The Soviet Union needed upgrades in their armored forces to withstand the newer German Tanks like the Tiger I and Panther tanks. In February 1944 plans developed for a new version of the SU-85 tank destroyer. The 85 mm guns became obsolete after the introduction of the newer generation German tanks.
The T34 chassis was chosen as it was with the SU-85. The newly developed D-10S 100 mm anti-tank gun was used in a casemate like superstructure on top of the T-34 chassis. The first prototype was presented in March 1944 and it used in the Soviet army from Oktober 1944. The Soviets placed a circular viewing tower on the upper structures side for the commander. This gave the SU-100 a great advantage over its foreign counterparts like the Stug III or Jagdpanther and other tanks destroyers without a cupola.
The name during development was Object 138 before it was changed into SU-100. SU comes from Samokhodnaya Ustanovka the name refers to a casemate self-propelled gun like the SU-76.

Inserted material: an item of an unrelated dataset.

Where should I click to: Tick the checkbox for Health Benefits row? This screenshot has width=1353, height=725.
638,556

The newly developed anti-tank gun D-10S used on the SU-100 could penetrate a German Tiger I tank at 2000 meters and the sloped frontal armor of the Panther at 1500 meters. Its frontal armor was 75 mm inclined at 55 degrees making it effective at 125 mm thickness. This forced older German tanks like the Panzer IV and the StuG III to close in at point blank range to penetrate the US-100 frontal armor. The Tiger I had to close in under 1000 meters, giving the SU-100 a great advantage until it was outmatched by the Tiger II tank, the King Tiger.

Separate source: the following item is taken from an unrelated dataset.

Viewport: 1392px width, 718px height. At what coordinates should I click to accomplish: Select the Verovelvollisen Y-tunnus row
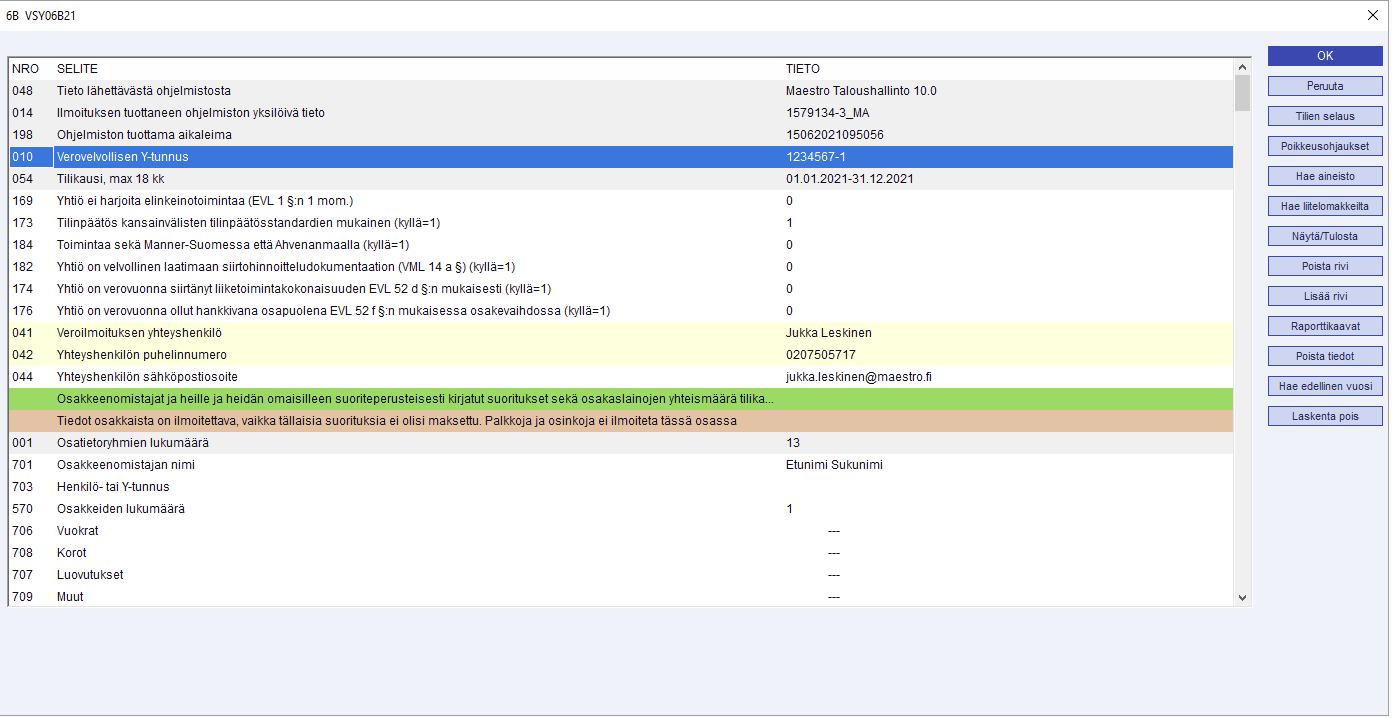[x=400, y=157]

The SU-100 was also used to break through fortifications even though it wasn’t developed for this role. It always needed infantry support and air support for it lacked close defense capabilities, there weren’t any machineguns installed. The SU-100 had a crew of 4 and reached speeds up to 48 km/h with a maximum distance of 140 km, 180 km with extra fuel tanks.
SU-100 in Musea
Almost 8.000 units were produced and it was used and produced long after the Second World War. It was built under license by Czechoslovakia, these self-propelled guns are well seen in European museums. There are on display as the Soviet SU-100 Tank Destroyer but are in fact Czechoslovak SD-100 tanks like the ones in MM-Park museum in France, or Músee des Blindes also in France, the Tank Museum in Munster Germany or the Tank Museum in Bovington England. The original Russian SU-100 Tank Destroyers are a bit harder to find in western Europe, but they are there. Like this one photographed in front of the Ravensbrück Concentration Camp.